Lively, Penelope. The Purple Swamp Hen and Other Stories. Penguin Random Host, New York. 2016. F;6/17.
This English author is quite the grande dame (literally; she carries the prefix Dame) of English lit, having published dozens of books and stories, long a Fellow of the Royal Society of Literature and Commander of the Order of the British Empire, etc. etc. She’s still going strong at 84. It wasn’t until about the fifth or sixth story of this collection that I started to wonder if she was a bit preoccupied: there was a big difference between the first (title) story and most of the rest of them.
That first story Purple Swamp Hen is just a dazzling little gem. The narrator is the hen, who escapes, possibly along with a young female slave, from Pompeii when Vesuvius erupts in the year 79 A.D. It’s from a donnish erudite but necessarily humble point of view that she describes the viciousness, venality, greed, sexual abuse of slaves, lying, and general selfish arrogance of the family in whose backyard she lives, trying to stay out of physical trouble.
The climate of the Bay of Naples was warm (and going to get a lot warmer, but we’ll come to that), and they liked to be out of doors as much as possible. Eat out, sleep out, wash the dishes, pluck a pigeon, gossip, quarrel, wallop an old slave, fuck that pretty new one, plot, scheme, bribe, threaten.
The father, a grasping wine merchant, and his son “theoretically employed in the family winery but spend(ing) most of his time hanging out downtown with his friends” both regularly have their way with the 14-year-old slave girl Servilia. At one point a gang of children get their hands around our narrator’s neck (“Pull its feathers off!” “Kill it!”) and Servilia rescues the hen.
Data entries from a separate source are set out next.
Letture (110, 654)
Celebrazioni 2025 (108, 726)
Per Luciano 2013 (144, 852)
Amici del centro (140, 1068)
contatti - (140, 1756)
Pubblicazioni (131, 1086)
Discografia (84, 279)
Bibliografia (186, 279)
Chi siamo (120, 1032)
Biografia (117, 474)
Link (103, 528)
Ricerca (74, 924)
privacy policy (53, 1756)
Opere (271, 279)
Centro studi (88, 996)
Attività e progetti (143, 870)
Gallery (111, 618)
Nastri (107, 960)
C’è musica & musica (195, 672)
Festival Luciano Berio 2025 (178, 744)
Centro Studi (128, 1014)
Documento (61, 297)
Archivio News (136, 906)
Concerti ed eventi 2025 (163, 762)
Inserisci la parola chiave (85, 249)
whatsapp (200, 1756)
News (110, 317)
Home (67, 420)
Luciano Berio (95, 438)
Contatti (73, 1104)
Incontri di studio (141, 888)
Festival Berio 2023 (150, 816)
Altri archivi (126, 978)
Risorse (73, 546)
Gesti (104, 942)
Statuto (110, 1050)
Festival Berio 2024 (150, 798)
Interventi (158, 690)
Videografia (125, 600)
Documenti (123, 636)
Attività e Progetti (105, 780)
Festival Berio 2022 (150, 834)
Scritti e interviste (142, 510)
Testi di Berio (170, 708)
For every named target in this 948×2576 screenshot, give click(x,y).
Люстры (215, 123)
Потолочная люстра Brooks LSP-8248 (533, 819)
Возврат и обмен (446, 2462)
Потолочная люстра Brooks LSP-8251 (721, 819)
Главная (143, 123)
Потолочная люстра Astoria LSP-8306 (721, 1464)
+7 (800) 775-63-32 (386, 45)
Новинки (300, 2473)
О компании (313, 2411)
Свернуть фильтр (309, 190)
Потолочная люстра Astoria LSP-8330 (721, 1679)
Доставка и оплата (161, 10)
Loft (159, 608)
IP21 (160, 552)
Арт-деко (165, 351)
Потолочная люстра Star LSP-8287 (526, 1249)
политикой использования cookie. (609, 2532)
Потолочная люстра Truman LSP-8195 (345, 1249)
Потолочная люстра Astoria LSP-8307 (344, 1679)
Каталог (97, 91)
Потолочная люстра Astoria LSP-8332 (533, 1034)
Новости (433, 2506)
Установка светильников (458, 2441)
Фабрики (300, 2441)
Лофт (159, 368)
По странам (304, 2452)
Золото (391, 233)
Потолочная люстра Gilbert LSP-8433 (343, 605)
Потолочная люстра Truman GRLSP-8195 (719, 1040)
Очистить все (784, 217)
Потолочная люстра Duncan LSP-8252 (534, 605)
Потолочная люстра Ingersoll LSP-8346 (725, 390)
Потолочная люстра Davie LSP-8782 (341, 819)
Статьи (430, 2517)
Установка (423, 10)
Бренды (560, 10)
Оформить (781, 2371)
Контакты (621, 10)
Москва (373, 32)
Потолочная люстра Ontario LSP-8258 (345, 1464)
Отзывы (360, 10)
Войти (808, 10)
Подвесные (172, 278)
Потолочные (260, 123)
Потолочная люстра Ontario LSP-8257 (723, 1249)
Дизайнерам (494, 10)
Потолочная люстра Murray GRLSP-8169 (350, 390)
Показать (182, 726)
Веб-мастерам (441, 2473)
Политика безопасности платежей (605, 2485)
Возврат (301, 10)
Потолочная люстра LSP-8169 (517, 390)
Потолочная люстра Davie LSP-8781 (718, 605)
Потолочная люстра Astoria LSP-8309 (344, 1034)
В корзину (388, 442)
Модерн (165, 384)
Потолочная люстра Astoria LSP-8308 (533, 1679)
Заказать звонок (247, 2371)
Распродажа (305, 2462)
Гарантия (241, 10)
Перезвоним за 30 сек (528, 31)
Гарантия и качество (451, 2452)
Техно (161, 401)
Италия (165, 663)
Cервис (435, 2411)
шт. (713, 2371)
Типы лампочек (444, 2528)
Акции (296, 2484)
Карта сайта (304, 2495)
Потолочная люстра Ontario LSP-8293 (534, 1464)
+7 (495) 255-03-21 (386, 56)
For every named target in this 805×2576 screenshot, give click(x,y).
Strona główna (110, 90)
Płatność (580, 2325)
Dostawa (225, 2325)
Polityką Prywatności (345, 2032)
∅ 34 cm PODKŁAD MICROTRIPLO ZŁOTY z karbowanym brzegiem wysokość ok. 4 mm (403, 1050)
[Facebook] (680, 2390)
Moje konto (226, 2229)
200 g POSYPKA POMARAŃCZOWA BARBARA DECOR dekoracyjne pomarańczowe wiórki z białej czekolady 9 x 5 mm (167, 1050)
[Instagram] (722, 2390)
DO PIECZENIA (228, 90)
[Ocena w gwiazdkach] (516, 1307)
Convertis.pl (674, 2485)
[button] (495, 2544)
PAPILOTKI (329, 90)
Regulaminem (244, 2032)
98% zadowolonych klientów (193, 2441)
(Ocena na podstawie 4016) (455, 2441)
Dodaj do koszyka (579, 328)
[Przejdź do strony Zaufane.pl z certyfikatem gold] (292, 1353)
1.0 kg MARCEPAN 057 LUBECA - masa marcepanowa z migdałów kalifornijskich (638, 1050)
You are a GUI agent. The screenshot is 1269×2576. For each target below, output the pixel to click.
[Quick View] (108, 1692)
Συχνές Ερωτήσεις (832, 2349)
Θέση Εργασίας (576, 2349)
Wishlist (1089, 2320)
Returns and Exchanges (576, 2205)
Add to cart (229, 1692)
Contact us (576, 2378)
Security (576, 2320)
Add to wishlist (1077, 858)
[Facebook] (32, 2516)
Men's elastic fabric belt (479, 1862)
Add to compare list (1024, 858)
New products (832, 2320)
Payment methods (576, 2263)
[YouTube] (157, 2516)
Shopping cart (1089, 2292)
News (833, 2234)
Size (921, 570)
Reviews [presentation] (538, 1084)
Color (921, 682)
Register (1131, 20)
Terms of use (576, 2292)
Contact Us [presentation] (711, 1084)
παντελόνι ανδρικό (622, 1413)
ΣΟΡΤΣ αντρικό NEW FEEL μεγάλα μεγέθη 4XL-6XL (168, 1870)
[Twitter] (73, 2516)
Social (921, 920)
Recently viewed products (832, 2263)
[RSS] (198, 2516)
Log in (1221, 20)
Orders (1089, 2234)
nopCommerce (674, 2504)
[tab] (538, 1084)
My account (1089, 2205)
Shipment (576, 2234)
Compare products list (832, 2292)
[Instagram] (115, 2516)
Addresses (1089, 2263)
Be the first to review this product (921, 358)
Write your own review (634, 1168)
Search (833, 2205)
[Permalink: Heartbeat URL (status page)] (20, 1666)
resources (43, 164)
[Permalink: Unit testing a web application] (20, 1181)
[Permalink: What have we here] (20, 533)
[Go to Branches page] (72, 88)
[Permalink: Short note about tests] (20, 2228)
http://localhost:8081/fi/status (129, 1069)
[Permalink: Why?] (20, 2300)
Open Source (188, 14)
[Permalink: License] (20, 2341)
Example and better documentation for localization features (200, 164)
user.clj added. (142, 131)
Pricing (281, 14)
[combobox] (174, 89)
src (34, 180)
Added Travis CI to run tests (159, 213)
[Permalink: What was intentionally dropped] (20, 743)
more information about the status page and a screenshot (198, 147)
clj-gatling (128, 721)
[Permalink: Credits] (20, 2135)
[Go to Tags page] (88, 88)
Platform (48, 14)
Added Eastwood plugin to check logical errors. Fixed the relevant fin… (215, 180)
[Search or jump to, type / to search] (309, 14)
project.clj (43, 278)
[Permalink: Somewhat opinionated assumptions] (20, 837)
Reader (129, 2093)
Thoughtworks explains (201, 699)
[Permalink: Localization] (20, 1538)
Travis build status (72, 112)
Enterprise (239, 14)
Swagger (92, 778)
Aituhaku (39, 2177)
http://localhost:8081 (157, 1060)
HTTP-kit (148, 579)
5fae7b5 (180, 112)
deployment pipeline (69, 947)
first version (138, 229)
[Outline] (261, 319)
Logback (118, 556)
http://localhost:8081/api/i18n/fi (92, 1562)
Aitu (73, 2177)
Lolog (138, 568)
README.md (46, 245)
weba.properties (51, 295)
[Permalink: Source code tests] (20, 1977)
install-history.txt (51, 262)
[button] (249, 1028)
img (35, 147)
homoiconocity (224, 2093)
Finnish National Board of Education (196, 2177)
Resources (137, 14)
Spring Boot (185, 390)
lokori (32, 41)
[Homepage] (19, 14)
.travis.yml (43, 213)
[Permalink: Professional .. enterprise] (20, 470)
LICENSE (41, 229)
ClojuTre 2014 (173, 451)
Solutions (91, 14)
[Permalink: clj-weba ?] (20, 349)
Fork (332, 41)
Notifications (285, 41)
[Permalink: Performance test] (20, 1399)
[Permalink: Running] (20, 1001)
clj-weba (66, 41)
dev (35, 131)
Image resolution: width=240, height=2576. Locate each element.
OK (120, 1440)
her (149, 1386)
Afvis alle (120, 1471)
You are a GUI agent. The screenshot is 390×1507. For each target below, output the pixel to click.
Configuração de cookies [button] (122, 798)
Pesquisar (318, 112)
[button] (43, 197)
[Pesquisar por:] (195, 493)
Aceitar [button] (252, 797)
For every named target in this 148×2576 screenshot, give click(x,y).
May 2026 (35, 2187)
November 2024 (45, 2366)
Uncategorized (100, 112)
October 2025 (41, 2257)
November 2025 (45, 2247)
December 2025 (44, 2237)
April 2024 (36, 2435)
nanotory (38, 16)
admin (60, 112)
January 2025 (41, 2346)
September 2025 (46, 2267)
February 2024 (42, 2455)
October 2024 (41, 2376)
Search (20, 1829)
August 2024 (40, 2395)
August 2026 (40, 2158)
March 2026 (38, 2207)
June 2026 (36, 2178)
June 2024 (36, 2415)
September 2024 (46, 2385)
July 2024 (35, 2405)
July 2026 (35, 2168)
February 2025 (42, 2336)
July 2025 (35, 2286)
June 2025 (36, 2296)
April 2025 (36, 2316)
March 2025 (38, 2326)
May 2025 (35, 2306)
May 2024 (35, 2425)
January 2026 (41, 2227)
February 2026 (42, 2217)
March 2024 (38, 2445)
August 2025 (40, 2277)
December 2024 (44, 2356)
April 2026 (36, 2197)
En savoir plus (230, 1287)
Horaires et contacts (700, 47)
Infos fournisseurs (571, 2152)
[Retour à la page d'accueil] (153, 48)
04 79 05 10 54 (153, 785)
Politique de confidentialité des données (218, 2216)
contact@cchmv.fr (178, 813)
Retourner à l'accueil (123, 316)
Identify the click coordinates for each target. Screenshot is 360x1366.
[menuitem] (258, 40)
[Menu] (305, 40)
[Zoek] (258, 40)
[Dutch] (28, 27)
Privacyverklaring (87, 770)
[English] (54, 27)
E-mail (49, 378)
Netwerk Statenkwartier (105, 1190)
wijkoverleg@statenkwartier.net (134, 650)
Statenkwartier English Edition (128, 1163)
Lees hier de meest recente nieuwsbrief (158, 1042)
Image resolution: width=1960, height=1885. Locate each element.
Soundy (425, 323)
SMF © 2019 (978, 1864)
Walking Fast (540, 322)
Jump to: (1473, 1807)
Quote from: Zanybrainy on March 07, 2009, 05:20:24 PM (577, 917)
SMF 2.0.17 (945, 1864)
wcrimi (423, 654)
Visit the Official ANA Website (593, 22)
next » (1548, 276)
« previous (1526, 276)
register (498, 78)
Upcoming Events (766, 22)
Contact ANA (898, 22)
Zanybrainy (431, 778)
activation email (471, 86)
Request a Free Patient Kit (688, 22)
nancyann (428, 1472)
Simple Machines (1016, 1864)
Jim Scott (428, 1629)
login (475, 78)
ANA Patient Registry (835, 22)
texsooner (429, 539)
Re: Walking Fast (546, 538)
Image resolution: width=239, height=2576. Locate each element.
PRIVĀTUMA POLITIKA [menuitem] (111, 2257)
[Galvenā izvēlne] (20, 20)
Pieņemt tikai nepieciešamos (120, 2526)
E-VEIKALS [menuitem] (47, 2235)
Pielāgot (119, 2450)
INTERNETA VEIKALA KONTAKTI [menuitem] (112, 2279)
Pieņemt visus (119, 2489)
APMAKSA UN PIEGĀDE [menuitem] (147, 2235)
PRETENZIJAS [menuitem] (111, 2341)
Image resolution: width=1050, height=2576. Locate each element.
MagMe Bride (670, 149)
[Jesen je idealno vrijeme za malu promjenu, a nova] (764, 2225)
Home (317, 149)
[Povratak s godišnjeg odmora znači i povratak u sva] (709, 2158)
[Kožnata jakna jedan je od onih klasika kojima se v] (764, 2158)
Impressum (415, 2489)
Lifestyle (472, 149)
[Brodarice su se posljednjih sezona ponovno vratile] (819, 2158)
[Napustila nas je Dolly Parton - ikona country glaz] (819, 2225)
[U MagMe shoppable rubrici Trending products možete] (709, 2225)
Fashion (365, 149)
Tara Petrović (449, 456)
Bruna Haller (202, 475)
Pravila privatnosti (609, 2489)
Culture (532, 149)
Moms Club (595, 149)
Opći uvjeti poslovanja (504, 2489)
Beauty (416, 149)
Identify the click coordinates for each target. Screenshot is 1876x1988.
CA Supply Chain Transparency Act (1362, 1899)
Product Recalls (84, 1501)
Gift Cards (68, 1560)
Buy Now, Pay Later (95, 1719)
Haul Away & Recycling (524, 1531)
They have a quick conspiratorial communication: “No language passed, but perfect understanding. Something I had not come across before with that species” says the bird.
A couple of days following a bacchanalia at which the lord of the manor catches his wife with her lover, there develops what at first seems to be an earthquake, but which our astute Hen senses is something a lot more profound. Able to fly, she and her mate get up in the air and escape, and her relationships with Servilia and the whole dreadful family and city conclude appropriately.
The other stories held my interest but weren’t on the same level. They featured realistic but mostly doomed romantic relationships that seemed to start out just fine but gradually cracked and fell apart. The writing continued to be engaging, but there wasn’t quite the same bite of enthusiasm.
I love that this enormously entitled grandmotherly writer who you might suspect couldn’t avoid being a haughty old bitch delivers this wonderfully humble but clever hen. She’s an ironic autobiographical old bird who, after years of flapping around in the chaos of unforgivably bad human behaviour (forever immortalized en croute volcanique) soars into the sky and leaves it all behind. Every writer has to envy and bless the roll old Penelope Lively was on when she turned this one out. 9.2/9.4 the first story, 7.9/8.5 for the rest.